Species of flowering plant

Cryptandra magniflora is a species of flowering plant in the family Rhamnaceae and is endemic to Victoria (Australia). It is a shrub with cylindrical leaves, and clusters of white, tube-shaped flowers.

==Description==
Cryptandra magniflora is usually a twiggy, widely branched shrub that typically grows to a height of up to about 1 m, its branches usually not spiny. The leaves are cylindrical, mostly 1.5–5 mm long, 0.5–1.0 mm wide and sessile or on a short petiole, and grooved on the lower side. There are triangular to egg-shaped stipules 1.2–2.0 mm long at the base of the petioles. The upper surface is mostly glabrous, the lower surface hairy.

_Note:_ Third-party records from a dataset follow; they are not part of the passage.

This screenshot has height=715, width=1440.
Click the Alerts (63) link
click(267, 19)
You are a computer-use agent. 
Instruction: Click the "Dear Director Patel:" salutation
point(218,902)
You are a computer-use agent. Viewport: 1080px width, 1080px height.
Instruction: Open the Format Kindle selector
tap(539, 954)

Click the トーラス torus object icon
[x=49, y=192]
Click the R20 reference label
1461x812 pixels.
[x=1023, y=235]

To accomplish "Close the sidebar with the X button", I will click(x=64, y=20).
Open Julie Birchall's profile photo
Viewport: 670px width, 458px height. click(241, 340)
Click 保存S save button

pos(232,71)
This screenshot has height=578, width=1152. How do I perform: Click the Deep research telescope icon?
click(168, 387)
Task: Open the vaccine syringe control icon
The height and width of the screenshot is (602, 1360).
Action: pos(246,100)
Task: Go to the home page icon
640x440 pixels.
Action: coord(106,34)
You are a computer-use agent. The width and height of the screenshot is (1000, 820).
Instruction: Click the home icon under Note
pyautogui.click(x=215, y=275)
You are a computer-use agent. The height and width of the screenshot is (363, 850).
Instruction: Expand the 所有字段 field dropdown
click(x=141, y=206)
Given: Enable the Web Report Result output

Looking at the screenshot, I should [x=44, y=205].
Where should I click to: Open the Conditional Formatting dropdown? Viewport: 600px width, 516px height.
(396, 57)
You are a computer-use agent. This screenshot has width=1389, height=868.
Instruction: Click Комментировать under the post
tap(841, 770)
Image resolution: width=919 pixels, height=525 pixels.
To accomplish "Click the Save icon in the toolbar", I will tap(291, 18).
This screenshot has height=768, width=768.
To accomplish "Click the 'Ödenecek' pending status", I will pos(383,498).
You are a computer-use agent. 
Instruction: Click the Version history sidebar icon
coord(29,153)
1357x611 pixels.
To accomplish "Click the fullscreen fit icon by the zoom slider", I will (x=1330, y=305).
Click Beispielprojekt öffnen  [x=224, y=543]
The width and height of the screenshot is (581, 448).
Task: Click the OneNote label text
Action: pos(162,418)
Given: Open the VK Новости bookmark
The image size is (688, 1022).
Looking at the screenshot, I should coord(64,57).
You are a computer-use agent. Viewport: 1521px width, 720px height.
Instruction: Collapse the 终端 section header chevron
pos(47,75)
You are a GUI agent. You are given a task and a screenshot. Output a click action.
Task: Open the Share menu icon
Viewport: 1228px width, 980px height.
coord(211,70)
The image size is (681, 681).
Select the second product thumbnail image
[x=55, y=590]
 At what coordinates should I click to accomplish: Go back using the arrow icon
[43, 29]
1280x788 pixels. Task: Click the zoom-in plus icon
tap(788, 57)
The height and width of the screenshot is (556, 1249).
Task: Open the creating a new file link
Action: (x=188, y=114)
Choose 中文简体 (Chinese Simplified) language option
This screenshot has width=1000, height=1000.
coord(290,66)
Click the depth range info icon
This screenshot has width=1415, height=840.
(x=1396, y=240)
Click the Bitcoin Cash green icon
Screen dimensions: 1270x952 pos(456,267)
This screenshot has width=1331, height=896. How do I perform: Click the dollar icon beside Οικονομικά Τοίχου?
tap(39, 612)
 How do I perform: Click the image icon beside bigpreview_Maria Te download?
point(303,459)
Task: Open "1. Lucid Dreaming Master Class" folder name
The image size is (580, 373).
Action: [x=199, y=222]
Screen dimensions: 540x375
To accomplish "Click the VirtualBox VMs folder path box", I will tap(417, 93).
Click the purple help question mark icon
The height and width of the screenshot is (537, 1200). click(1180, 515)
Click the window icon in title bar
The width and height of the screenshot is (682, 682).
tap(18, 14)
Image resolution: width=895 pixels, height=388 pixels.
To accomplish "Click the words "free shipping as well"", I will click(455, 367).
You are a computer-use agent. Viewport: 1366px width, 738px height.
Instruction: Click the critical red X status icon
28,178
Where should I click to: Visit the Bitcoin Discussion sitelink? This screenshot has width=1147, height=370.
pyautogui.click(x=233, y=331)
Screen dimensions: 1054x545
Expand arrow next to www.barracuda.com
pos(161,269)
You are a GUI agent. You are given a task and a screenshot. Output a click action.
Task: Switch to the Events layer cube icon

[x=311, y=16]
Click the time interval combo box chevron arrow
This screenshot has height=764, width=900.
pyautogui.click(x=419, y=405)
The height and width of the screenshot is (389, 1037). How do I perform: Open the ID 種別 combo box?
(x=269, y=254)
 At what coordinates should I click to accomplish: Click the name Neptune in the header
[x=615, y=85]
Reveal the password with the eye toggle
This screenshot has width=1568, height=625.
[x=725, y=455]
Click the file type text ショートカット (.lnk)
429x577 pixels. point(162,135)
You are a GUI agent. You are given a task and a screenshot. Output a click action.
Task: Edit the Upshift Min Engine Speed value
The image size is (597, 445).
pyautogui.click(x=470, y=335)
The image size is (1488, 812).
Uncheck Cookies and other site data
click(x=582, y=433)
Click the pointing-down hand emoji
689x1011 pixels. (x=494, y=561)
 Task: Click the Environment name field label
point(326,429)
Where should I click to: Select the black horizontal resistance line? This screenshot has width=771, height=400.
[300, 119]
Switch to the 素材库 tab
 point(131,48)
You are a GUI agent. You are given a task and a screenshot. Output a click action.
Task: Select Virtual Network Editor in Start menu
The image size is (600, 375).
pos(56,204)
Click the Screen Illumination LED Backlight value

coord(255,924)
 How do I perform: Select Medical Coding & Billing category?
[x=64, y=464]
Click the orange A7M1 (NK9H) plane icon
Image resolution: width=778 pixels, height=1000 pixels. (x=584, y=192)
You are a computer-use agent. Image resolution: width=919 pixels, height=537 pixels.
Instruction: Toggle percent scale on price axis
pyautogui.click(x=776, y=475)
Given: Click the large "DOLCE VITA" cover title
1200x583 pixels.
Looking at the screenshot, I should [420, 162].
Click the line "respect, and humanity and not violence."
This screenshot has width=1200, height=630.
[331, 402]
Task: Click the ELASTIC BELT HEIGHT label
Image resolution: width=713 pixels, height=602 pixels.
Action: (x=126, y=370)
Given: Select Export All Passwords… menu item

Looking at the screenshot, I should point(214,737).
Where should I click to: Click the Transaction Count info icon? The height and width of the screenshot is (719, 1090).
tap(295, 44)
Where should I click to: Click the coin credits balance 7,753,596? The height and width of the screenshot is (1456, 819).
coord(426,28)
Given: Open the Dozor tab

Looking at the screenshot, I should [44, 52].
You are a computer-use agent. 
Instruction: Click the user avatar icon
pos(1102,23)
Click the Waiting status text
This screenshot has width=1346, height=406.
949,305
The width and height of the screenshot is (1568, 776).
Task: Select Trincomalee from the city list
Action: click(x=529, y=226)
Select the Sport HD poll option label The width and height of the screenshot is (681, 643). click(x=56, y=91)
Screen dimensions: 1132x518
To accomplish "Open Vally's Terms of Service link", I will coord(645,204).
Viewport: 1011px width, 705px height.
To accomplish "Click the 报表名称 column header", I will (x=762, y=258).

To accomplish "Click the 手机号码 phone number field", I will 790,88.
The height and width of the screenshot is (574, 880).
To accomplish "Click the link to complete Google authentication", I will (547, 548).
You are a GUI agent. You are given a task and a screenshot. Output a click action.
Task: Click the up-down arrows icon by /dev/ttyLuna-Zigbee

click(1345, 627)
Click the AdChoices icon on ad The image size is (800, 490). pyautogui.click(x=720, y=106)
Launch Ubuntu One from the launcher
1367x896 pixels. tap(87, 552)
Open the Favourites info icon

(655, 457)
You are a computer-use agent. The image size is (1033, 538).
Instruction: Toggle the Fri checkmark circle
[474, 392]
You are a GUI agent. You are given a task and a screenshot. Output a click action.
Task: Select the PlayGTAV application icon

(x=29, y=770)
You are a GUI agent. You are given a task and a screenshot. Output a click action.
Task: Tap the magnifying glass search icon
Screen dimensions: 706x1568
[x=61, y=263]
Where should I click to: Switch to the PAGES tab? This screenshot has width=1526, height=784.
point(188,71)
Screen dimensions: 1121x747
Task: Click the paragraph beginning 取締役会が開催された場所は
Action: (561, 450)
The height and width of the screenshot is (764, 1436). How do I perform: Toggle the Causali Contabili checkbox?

The flowers are borne in clusters of up to 10 in leaf axils with dark brown to black, egg-shaped to elliptic bracts 1.6–4 mm long at the base. The floral tube is white, 3.5–6 mm long, the sepals 1.8–3.5 mm long and the petals 0.9–1.5 mm long.

==Taxonomy and naming==
Cryptandra magniflora was first formally described in 1862 by Ferdinand von Mueller in Fragmenta Phytographiae Australiae from specimens collected near the junction of the Murray and Darling Rivers. The specific epithet (magniflora) means "large-flowered".

==Distribution and habitat==
This cryptandra mainly grows in mallee, north of Ouyen in north-west Victoria.